CRUEL E DESUMANO
Outro dia a cabeleireira Adriana Aparecida, como faz toda semana, foi ver seu filho no presídio de Hortolândia-SP. Para entrar lá, como simples visita, teve de submeter-se a uma revista íntima que remonta à Idade Média: tirar a roupa, abaixar-se três vezes de frente e de costas e abrir as partes íntimas até quase deixá-las do avesso. Isto porque o Estado não tem dinheiro para comprar a aparelhagem (scanners e detectores de metal) que faria o exame de forma menos humilhante. Desta maneira, é como se não existisse a lei, de 2.014, que passou a proibir esse tipo de procedimento nos presídios. Ao que me consta, na ocasião, ninguém esbravejou em favor de Adriana Aparecida. As palavras CRUEL e DESUMANO não ecoaram nos corredores palacianos, nos gabinetes de ministros e parlamentares, nem na boca dos mais conceituados advogados do país.
Mas, agora, estas mesmas palavras chegaram ao Supremo Tribunal Federal. Estão reluzindo numa petição que desembarcou apressadamente nas mãos do Ministro Edson Fachin, assinada pelo advogado de Costa Loures. E Sua Excelência terá o elevado encargo de decidir, em regime de urgência, se é cruel e desumano raspar a cabeça do “homem da mala” - com prisão preventiva decretada - antes de mandá-lo para a Papuda. Porque é isso, com essas palavras, o que o seu ilustre advogado pede, em nome do princípio da dignidade humana. E o Ministro vai interromper todo o seu trabalho (“cessa tudo o que a musa antiga canta...”) para consultar seus alfarrábios e afinal decidir (“...porque outro valor mais alto se alevanta”) se o homem de confiança do Presidente pode levar para dentro da prisão a sua esvoaçante cabeleira.
Ainda que não se entenda direito o porquê dessa exigência, ceifar os cabelos do encarcerado (se for questão higiênica há de se cortar também os pelos do saco e adjacências), o caso mostra, de uma forma escandalosa, quantos brasis há dentro do Brasil.
Um deles é o Brasil de Adriana Aparecida: "No começo, eu sofri demais, eu chorava, eu não queria passar por isso, mas pelo filho a gente faz tudo. É uma humilhação". Assim, Adriana, que não é criminosa, não é suspeita e nem investigada, que nunca recebeu nenhuma mala com um real sequer, toda semana tem de arregaçar (essa é a expressão) a sua genitália na frente de olhos estranhos se quiser ver o filho.
Já no Brasil de cima o cidadão não quer ser despojado provisoriamente de suas madeixas, que em poucas semanas floresceriam normalmente por influxo da própria natureza. A vaidade fala mais alto do que a ideia do ilícito. O que importa é ficar bonito na foto. Se ficar feio, como o Eike Batista ficou, aí é CRUEL e DESUMANO.
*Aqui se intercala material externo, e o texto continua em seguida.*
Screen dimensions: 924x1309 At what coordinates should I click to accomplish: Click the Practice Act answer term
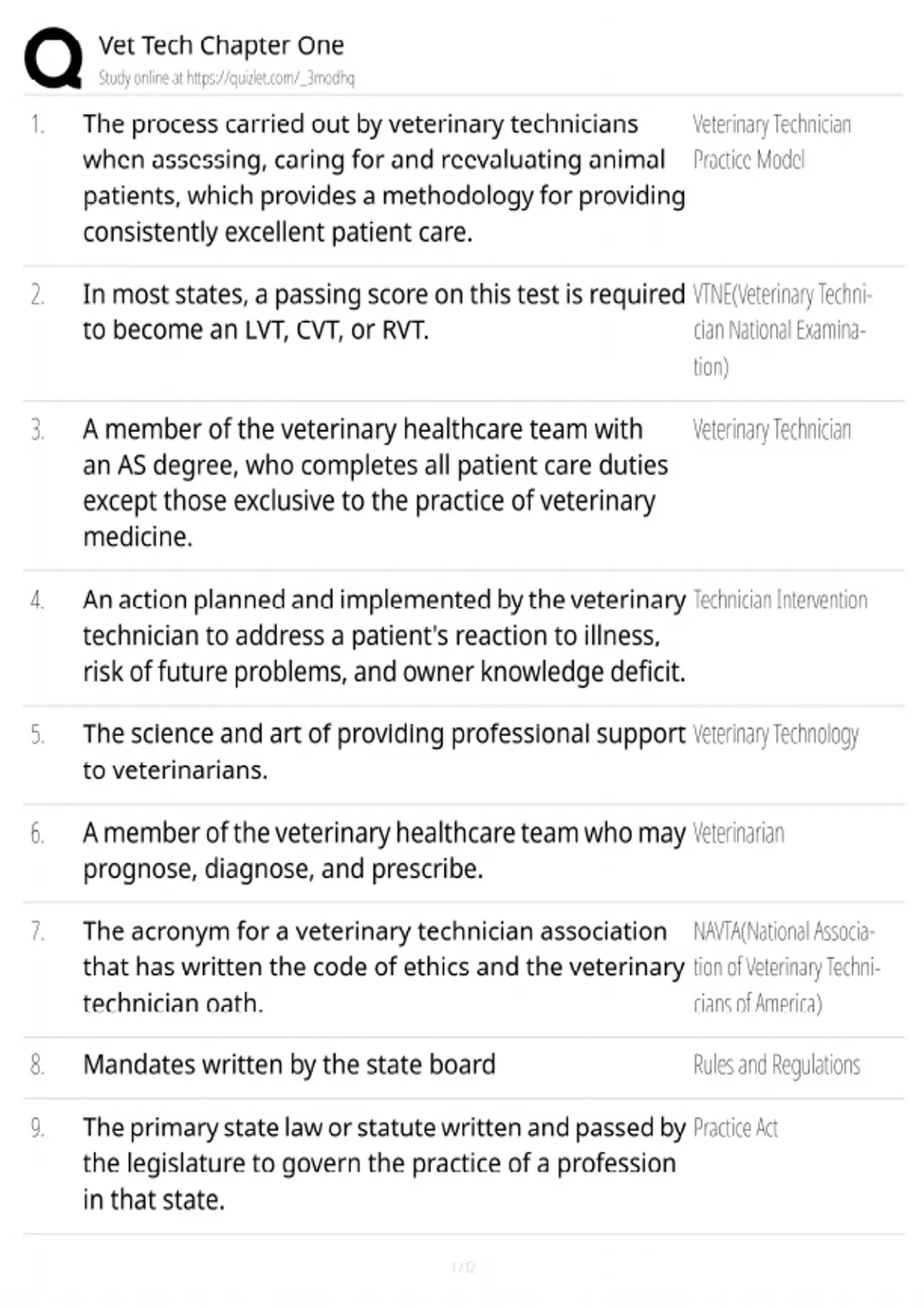click(735, 1128)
De qualquer forma, o complexo prisional da Papuda já conta com uma ala especial destinada a essa nova clientela formada a partir do “mensalão”, para onde certamente será conduzido o “homem da mala”, com cabelo ou sem cabelo. E as visitas que ele receber também certamente não terão de submeter-se ao mesmo procedimento que tira o sono e a dignidade de Adriana Aparecida. Afinal, desde sempre, uns são mais iguais do que outros.
Tudo debaixo do nosso nariz.
“Isso tudo acontecendo e nós aqui na praça dando milho aos pombos.”